Thursday 10 July 2014

If you aren't nervous about your passion, You aren't passionate about it!

I've not posted on here since April.

Sometimes you just need some head space away from all of the craziness that infertility brings....this has most certainly been the case and we were also waiting for our referral to be sent off to Bourn Clinic.

We waited 10 weeks for the papers to be signed off by the specialist at the main hospital, it became so frustrating that I started to doubt if this was ever going to happen.
Luckily once Bourn finally received the documents they were much quicker to get things going.

We were sent an appointment for a seminar which we had to attend before we could have treatment.

On the day we got to Bourn at 2.30pm and was met by a friendly receptionist who showed us around the main building and left us in the canteen to get ourselves a drink.
When I say canteen, this is not like your school or work canteen.....this is a small room in a Victorian manor with carpet, posh sofa's and amazing views of the landscapes outside.
It took us 15 minutes to work out how to use the fancy coffee machines and I did nearly give up at one point but I knew that we had to familiarize ourselves with them one way or another as I would probably be spending quite a bit of time in this place over the coming months lol.

So we get our coffee's and sit down for 30 minutes in the posh canteen whilst watching all the other couples wrestle the drinks machine.
Afterwards we were ushered into the main room which was set out with a projector and rows of chairs which had all been taken barring the one's right at the front. "How typical is that?" I thought to myself.
So there me an Kenny are shuffling down this aisle past all of these other couples who are probably feeling just as scared, anxious and nervous as we are but all I could think was that we looked the the classroom boffins sitting bang at the front.
We take our seat and I instantly notice how unbelievably hot it is in the room.
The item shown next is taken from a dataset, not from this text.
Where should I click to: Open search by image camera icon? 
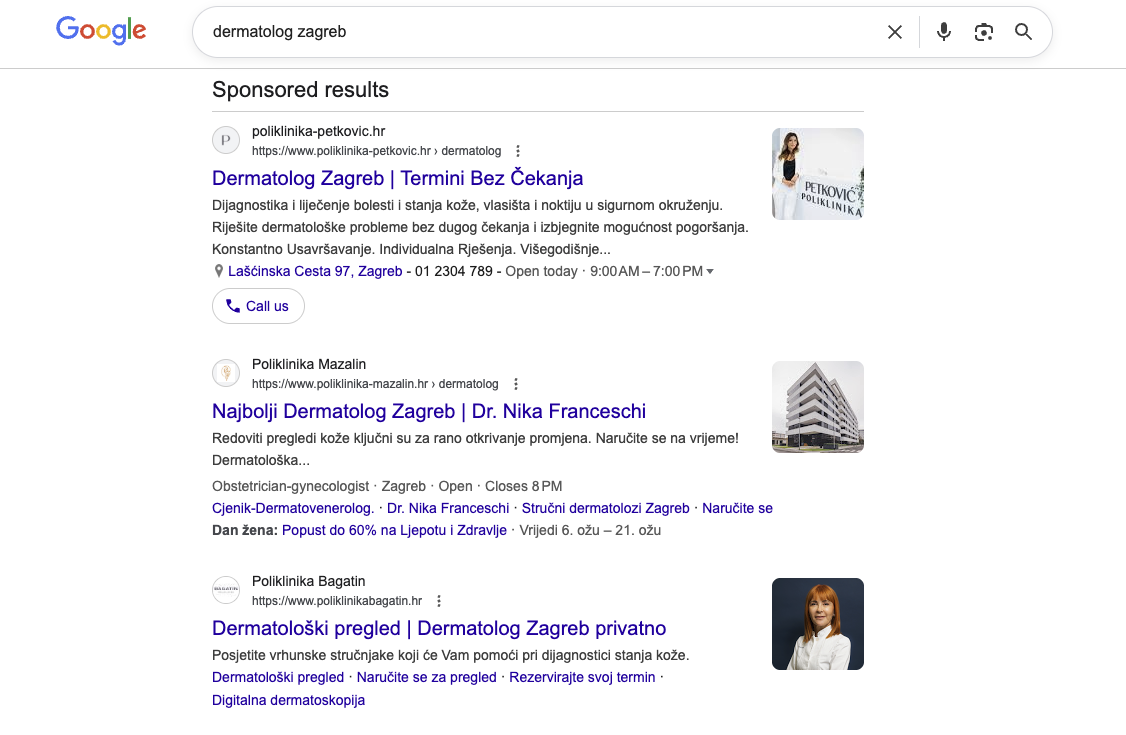984,32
I have a banging headache anyway and now I am sat in a semi dark room, with no air-con, next to a projector machine that is blowing out hot air on the hottest day of the year so far. BRILLIANT!!!!
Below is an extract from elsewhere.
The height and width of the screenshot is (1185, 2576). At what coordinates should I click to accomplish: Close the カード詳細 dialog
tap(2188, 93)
They hand out the paperwork and an information pack to each couple and we begin to flick through the hundreds of pages. You could cut the tension in the room with a knife.....I sat there wondering if they all felt like I did inside? A mess who just wished that this was a bad dream.
A woman at the front then introduced herself, she is one of the main doctors and for the next hour we were taken through a slideshow of information and a biology lesson in reproduction. At one point I kept feeling like I was going to black out...I kept going clammy and dizzy from the heat in the room, well maybe it was the heat or maybe it was a combo of that and extreme nerves?
If I didn't know about how the reproductive organs worked before hand I certainly do now.

Our first consultation is coming up and I am petrified, being told in fine detail what to expect is helpful in some ways but not in others....I feel like I'm already counting down the days until I have to stab myself in the stomach with needles.

I feel that so far I have been very open about my journey through all of this process as I feel that it could help someone else in the same position who is scared or dosen't know what to expect. I am just getting to the stage now though where I don't know if I should start keeping things more private?